Cambodia expects EU to respect principle of sovereignty

Cambodia hands over final response to EU Commission procedure for temporary withdrawal of tariff preferences

Zehra Nur Düz   | 12.12.2019
Cambodia expects EU to respect principle of sovereignty

ANKARA

Cambodia expressed hope Thursday that the EU Commission will respect principles of sovereignty and non-interference regarding Cambodia’s internal affairs.  

Cambodia handed over Thursday its final response to the EU Commission’s preliminary report on the procedure for the temporary withdrawal of tariff preferences provided to Cambodia under the Everything But Arms (EBA) arrangement.

“The Royal Government expects that the EU Commission will take into consideration the government’s good faith efforts to implement all the relevant international conventions under the Everything But Arms (EBA) regulations,” Cambodia’s Foreign Ministry said in a statement.

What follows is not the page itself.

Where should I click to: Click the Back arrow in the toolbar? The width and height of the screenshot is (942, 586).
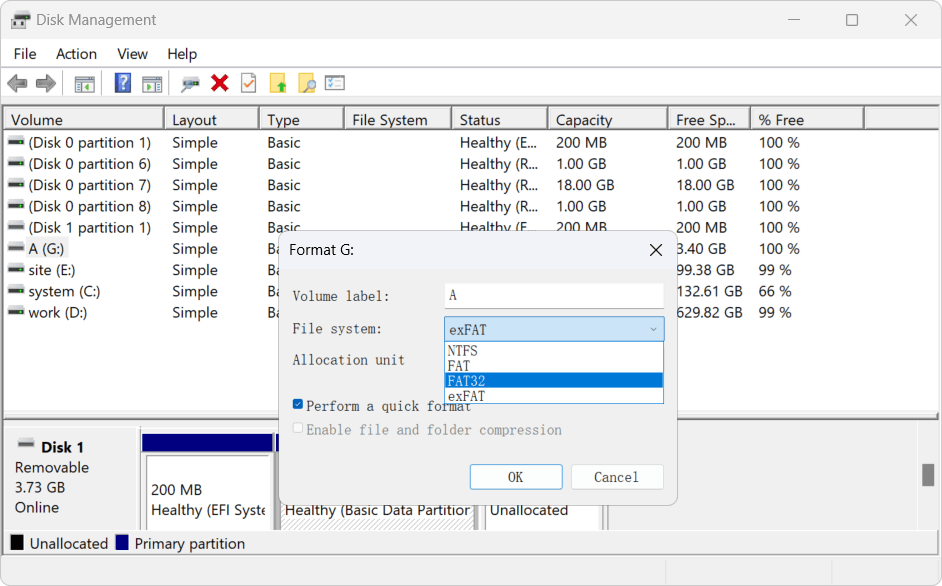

It asked the Commission to pay regards to the potential social impact of nearly 1 million female workers and the indirect effect on families and relatives supported by these workers’ wages.

It stressed the Final Response is a comprehensive report on the actions and measures undertaken by Cambodia to respond to all the areas of concerns of the EU Commission, in particular with respect to the right to political participation, land right, freedom of expression and freedom of association.

The Commission finalized its preliminary report on temporary suspension of trade preferences Nov.12, and sent it to Cambodian authorities.

In it, the Commission outlined findings of an investigation triggered in February 2019 under the procedure for a possible temporary withdrawal of Everything But Arms (EBA) trade preferences.

The Everything But Arms arrangement is one pillar of the EU's Generalized Scheme of Preferences, according to a statement released by EU Commission on Nov.12.   

The Scheme unilaterally grants duty-free and quota-free access to European market for all products, except arms and ammunition, from the world's Least Developed Countries, as defined by the United Nations, according to a statement.

Trade preferences may be suspended in case of "serious and systematic violation of principles" laid down in the human rights and labor rights conventions listed in Annex VIII of the GSP Regulation, according to the statement.

Cambodia is the second-largest beneficiary of EBA trade preferences, accounting for more than 18% of all imports coming into the EU market under the EBA scheme in 2018.

The Commission will finalize the report and make a decision in February whether to temporarily withdraw Cambodia’s tariff preferences.  

The aim of the procedure is to address human rights and labor rights concerns in Cambodia.

While the European Union remains committed to working with the Cambodian authorities, real and credible improvement on the issues of concern is needed to avoid the withdrawal of EBA preferences.